Stirling Moss, Britain’s great motor racing hero of the 1950s and early 1960s, who is still regarded as the best driver never to have won the World Championship, had extensive links with BP. It was a backer for him personally and for many of the cars in which he had so much success.

By 1957, Moss was back in the BP fold driving for Vanwall, for which BP supplied fuel, and in the car built by industrialist Tony Vandervell’s team he scored another landmark win. He, along with Tony Brooks and Vanwall, took the first all-British win in a World Championship grand prix. 

Even better for Moss and co, the triumph was in the British Grand Prix, held that year at Aintree. Moss had taken a comfortable early lead in the race, but then took over team-mate Brooks’s car after a misfire hobbled his own. Brooks was struggling in any case as he had not fully recovered from a leg injury sustained in a crash at Le Mans. The Moss/Vanwall combination went on to win many more races and is often credited with breaking the German/Italian stranglehold on World Championship grand prix success.

Moss was the first man to win a grand prix in a rear-engined car – Argentina in 1958 – driving BP-backed Rob Walker Racing’s Coventry Climax-engined Cooper T43. He won a further three grands prix that year, all in Vanwalls, but for the fourth year running was only second in the World Championship, this time just one point behind Ferrari’s Mike Hawthorn.

The relationship with Walker, which also provided both Cooper and Lotus with maiden World Championship grand prix victories (Argentina in 1958 for Cooper and Monaco in 1960 for Lotus) continued to bear fruit and it was in Rob Walker Racing Lotuses that he scored two of his most famous wins – at Monaco and the Nürburgring in 1961, great drives both.

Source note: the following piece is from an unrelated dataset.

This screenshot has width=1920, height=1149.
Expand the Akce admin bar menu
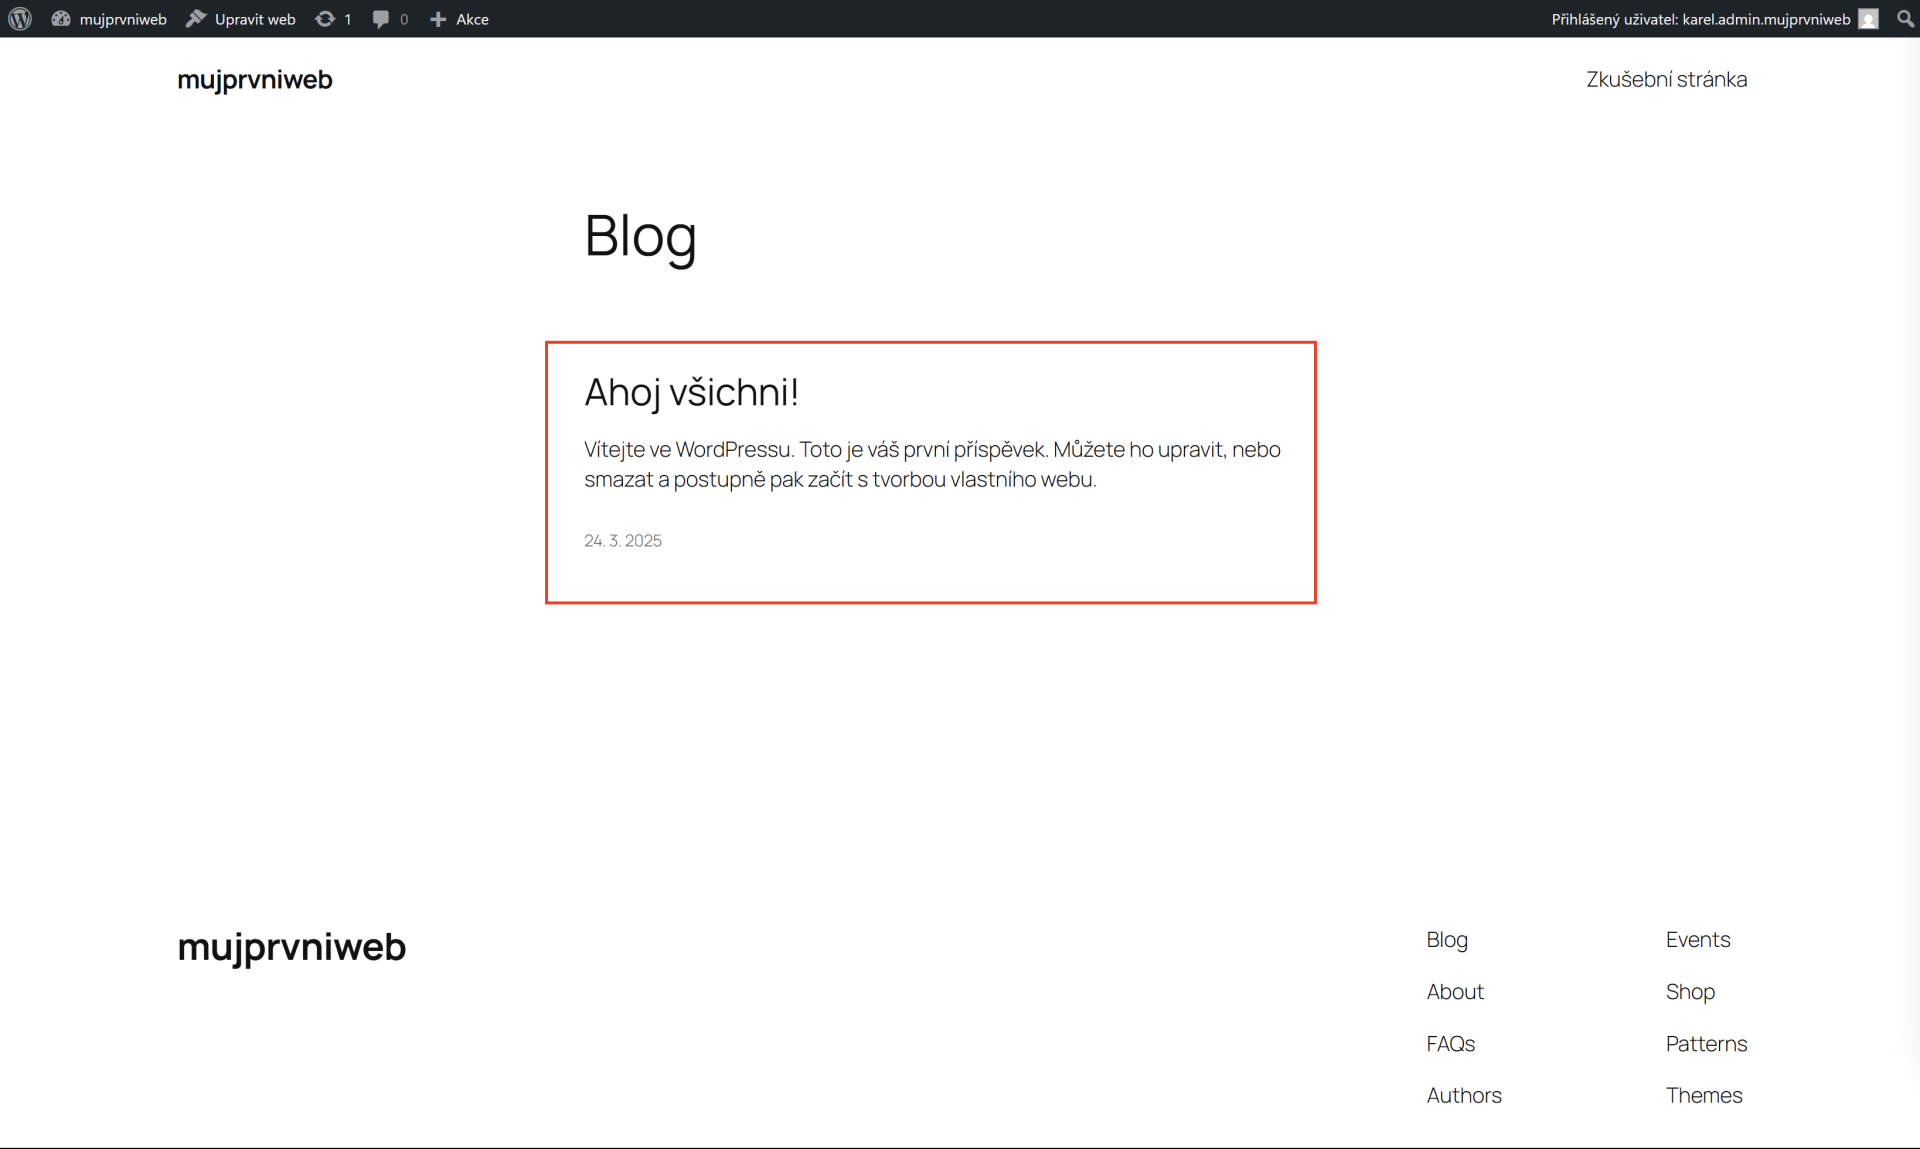471,19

In 1961 in particular, he had to pull off a serious giant-killing act as he had to contend with the superb ‘sharknose’ Ferrari 156s which had substantially more power than his Climax-engined Lotus 18. His final grand prix victory was in a Walker Lotus 18/21 in Germany – on a partially wet Nürburgring – in 1961, and again he was racing with a big car disadvantage.

In 1962 he had a very serious crash at Goodwood, and after a long and slow recovery from his injuries decided to retire. Every year from 1955 to 1961 he’d finished in the top three in the World Championship – four times second, three times third, but the title his talents so obviously deserved remained elusive.